Until I started skiing gates I had no idea about hand position and with bumps I guess it's important as well..I just like the longer poles for skating and the starthouse..


----------



## gmcunni (Dec 3, 2008)

do you measure from end to end or from basket to grip or ???


----------



## mondeo (Dec 3, 2008)

gmcunni said:


> do you measure from end to end or from basket to grip or ???

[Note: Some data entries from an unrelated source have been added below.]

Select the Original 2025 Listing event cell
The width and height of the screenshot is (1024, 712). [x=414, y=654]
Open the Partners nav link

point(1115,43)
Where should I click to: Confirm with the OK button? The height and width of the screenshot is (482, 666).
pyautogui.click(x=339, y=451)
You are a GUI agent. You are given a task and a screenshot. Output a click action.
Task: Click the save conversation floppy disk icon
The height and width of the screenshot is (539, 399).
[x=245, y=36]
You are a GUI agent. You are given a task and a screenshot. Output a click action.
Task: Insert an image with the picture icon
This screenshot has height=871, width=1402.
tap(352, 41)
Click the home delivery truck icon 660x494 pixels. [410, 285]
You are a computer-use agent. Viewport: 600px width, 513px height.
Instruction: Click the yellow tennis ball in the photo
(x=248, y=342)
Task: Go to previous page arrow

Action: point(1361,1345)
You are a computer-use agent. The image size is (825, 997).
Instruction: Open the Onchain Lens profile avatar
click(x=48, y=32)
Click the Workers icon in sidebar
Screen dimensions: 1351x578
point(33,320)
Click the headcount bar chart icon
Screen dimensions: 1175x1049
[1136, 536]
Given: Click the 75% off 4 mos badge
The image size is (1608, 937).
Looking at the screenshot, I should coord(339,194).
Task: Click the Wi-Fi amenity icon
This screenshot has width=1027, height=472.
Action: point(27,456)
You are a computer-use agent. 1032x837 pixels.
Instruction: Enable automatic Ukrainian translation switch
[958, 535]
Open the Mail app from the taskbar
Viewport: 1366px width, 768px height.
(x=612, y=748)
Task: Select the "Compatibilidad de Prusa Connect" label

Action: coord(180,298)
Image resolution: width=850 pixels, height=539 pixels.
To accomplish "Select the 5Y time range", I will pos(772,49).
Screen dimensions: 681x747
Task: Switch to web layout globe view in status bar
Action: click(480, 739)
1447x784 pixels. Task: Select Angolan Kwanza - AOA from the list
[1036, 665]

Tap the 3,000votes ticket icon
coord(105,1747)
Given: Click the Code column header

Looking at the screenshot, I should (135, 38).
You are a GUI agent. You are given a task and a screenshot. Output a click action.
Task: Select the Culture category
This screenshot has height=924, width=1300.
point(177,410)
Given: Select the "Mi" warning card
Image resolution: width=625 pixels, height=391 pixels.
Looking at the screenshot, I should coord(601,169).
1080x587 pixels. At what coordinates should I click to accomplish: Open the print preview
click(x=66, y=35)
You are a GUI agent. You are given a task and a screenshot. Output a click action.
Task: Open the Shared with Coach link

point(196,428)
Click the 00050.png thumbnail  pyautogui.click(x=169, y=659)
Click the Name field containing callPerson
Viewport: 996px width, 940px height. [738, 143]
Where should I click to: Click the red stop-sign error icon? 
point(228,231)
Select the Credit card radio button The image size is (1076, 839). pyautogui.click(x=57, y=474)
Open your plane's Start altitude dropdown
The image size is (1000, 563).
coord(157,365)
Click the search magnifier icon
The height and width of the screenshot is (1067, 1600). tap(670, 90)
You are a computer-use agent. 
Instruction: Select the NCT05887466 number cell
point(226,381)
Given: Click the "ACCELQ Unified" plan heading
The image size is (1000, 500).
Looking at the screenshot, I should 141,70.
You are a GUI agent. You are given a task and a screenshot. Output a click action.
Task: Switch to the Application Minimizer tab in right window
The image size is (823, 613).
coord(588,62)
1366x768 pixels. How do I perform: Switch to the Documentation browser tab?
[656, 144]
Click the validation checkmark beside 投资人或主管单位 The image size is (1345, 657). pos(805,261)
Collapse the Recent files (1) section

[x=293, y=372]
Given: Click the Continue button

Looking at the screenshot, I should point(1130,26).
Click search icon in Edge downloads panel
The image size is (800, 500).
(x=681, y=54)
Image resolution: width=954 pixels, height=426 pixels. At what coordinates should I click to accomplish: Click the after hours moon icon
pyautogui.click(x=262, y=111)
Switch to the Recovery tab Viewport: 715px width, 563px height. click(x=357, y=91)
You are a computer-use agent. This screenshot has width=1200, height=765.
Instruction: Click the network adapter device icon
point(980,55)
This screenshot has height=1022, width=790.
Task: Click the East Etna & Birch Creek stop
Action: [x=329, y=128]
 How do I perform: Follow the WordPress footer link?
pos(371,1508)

I measure from the beginning of the 4 to the end of the ", wherever the pole is marked.


----------



## bvibert (Dec 4, 2008)

mondeo said:


> I measure from the beginning of the 4 to the end of the ", wherever the pole is marked.



Huh?


----------



## Grassi21 (Dec 4, 2008)

i am 5'7" and use 42" poles.  they feel just right. despite my poor form the shorties keep me leaning forward.


----------



## gmcunni (Dec 4, 2008)

Grassi21 said:


> i am 5'7" and use 42" poles.  they feel just right. despite my poor form the shorties keep me leaning forward.



i'm same size, perhaps i can borrow yours and give them a try next time i see you.


----------



## Grassi21 (Dec 4, 2008)

gmcunni said:


> i'm same size, perhaps i can borrow yours and give them a try next time i see you.



no problem. give 'em a whirl.


----------



## Greg (Dec 4, 2008)

My new poles are 46". Still haven't committed to chopping them yet. Probably should just get baskets for my old poles (~45") and whack them to 44".


----------



## cbcbd (Dec 4, 2008)

GrilledSteezeSandwich said:


> Wouldn't adjustable poles be the best..are they heavy???  I like heavy poles..lol..


I don't think adjustable poles feel as solid as a one-piece... but I love my adjustables. I can shorten them up for ascents and bumps and I usually lengthen them for the steep stuff. One stop shop.


----------



## mondeo (Dec 4, 2008)

bvibert said:


> Huh?


My method of measurement is reading the poles to see what length the manufacturer says they are.


----------



## Greg (Dec 4, 2008)

mondeo said:


> My method of measurement is reading the poles to see what length the manufacturer says they are.



Gary asked how you measure a cut pole.

End to end.


----------



## bvibert (Dec 4, 2008)

mondeo said:


> My method of measurement is reading the poles to see what length the manufacturer says they are.



That's what I thought you meant, doesn't work too well on a cut pole though.. 



Greg said:


> Gary asked how you measure a cut pole.
> 
> End to end.



So, from tip to end of grip?


----------



## Greg (Dec 4, 2008)

bvibert said:


> So, from tip to end of grip?



Yep.


----------



## bvibert (Dec 4, 2008)

If I remember I'll measure my poles tonight.  I've been curious how long they were...


----------



## 2knees (Dec 4, 2008)

bvibert said:


> If I remember I'll measure my poles tonight.  I've been curious how long they were...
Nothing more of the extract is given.